20
Mediados de primavera (2213 a. C.)

Kith-Kanan no lograba conciliar el sueño, y salió a dar un paseo por los Jardines de Astarin. Se alegró de que los grifos hubieran sido trasladados a los campos de juegos. Allí los animales descansaban y disfrutaban de la carne fresca que los mozos de cuadra de palacio habían descuartizado y les habían llevado con carretillas.

Durante un rato, el elfo deambuló sin rumbo por los sinuosos paseos y los rincones de los elegantes jardines.
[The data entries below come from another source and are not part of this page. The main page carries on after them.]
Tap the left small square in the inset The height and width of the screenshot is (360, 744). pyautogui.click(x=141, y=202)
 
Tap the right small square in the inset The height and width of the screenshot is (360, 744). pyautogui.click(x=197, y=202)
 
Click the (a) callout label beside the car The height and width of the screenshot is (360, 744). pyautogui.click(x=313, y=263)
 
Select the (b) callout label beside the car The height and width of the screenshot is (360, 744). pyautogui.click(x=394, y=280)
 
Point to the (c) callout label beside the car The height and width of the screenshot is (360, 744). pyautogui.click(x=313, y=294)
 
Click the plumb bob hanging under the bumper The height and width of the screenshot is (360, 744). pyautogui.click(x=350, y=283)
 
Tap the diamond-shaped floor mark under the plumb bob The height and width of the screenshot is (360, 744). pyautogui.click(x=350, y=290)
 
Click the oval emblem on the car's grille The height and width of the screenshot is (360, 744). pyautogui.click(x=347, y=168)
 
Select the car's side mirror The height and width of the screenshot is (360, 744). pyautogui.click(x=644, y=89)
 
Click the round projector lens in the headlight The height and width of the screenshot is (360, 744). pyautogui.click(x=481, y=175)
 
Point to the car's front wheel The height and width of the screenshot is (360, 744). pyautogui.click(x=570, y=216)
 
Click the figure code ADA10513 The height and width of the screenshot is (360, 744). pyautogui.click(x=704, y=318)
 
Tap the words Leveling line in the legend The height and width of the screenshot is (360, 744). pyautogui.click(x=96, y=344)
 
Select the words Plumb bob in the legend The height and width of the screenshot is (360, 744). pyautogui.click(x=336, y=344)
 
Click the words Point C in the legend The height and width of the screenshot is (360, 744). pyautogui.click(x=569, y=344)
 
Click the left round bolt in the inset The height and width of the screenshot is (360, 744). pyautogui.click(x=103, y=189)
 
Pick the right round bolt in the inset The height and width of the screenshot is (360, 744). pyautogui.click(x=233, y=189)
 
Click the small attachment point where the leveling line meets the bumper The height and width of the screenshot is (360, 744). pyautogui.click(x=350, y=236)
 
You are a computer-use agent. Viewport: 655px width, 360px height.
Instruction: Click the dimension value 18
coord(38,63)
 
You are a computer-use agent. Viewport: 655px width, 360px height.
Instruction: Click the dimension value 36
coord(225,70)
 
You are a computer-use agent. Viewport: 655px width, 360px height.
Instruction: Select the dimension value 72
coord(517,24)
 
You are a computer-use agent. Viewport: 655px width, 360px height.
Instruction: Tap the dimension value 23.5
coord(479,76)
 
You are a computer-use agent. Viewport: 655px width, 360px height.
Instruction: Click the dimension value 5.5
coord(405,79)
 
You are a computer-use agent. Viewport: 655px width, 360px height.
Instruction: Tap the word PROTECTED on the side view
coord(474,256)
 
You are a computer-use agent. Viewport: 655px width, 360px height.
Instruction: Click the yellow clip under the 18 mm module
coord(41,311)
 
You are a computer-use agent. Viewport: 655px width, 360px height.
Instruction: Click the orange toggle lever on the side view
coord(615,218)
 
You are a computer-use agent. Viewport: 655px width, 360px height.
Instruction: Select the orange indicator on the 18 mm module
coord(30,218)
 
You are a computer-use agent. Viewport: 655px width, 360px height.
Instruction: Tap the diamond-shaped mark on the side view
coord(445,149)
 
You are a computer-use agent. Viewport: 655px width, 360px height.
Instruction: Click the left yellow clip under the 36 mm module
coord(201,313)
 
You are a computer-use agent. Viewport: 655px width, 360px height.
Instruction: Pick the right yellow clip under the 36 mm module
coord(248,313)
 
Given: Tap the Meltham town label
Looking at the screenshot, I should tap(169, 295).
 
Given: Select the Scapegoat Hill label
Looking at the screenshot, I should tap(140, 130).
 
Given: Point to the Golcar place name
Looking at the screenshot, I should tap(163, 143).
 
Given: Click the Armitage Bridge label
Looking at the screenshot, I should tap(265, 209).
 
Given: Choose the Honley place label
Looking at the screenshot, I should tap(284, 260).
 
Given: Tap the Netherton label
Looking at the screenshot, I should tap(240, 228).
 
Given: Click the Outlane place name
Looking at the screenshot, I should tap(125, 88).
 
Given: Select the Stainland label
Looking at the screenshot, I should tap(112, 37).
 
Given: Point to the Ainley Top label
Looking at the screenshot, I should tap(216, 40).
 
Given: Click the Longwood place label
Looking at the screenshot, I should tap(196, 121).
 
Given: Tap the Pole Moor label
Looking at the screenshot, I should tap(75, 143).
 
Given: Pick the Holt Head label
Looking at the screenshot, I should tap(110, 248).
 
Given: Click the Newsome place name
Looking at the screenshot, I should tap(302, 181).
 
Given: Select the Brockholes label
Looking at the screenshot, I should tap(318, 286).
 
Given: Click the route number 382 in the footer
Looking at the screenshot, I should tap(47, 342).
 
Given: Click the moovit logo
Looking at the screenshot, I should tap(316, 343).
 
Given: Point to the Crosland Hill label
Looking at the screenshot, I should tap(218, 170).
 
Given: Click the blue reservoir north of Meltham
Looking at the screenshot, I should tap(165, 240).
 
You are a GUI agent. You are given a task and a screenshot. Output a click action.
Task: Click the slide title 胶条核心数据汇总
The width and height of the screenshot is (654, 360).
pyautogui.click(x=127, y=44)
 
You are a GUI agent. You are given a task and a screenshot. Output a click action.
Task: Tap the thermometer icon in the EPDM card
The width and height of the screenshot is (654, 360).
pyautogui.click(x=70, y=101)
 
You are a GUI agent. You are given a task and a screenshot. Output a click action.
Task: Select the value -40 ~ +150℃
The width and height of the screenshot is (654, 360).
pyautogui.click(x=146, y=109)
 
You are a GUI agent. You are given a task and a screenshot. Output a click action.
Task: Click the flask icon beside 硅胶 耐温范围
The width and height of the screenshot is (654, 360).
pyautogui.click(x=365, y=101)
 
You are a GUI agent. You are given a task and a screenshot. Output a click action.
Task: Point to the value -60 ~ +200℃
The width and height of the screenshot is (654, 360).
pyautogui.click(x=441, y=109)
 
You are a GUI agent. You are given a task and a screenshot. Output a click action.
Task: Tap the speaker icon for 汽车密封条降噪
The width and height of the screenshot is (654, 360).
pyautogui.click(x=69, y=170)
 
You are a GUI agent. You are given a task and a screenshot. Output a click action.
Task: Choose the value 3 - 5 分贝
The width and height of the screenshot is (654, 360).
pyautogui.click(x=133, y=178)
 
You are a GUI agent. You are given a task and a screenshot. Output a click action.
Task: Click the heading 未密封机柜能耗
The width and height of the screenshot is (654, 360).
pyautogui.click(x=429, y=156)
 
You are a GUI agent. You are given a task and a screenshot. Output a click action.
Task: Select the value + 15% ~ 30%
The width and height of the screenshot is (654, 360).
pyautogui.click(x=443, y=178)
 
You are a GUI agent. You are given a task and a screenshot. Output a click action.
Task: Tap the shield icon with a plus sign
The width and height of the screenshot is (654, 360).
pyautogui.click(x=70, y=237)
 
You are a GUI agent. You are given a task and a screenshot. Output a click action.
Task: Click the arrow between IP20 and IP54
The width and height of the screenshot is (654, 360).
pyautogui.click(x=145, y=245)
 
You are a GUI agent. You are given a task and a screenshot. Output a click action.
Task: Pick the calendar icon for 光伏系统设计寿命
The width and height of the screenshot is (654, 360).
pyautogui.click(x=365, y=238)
El ambiente sedante del entorno le hizo recordar su juventud, los días apacibles y, después, las noches apasionadas. ¿Cuántas veces se habían encontrado Hermathya y él en estos retirados vergeles?, pensó.

Alterado, intentó alejar estos recuerdos. Dentro de poco, Arcuballis y él emprenderían el vuelo, dejando atrás esta ciudad y sus tentaciones. El simple hecho de verla, despertaba en él una honda culpabilidad y lo hacía sentirse incómodo.

Como si las circunstancias reflejaran sus pensamientos, Kith giró en una esquina y se encontró con la esposa de su hermano. Hermathya caminaba pensativa; alzó la vista, pero, si toparse con él la sorprendió, su rostro no lo reveló.

—Hola, Kith-Kanan. —Su sonrisa era cálida, intensa… y de repente, al parecer del guerrero, atrevida.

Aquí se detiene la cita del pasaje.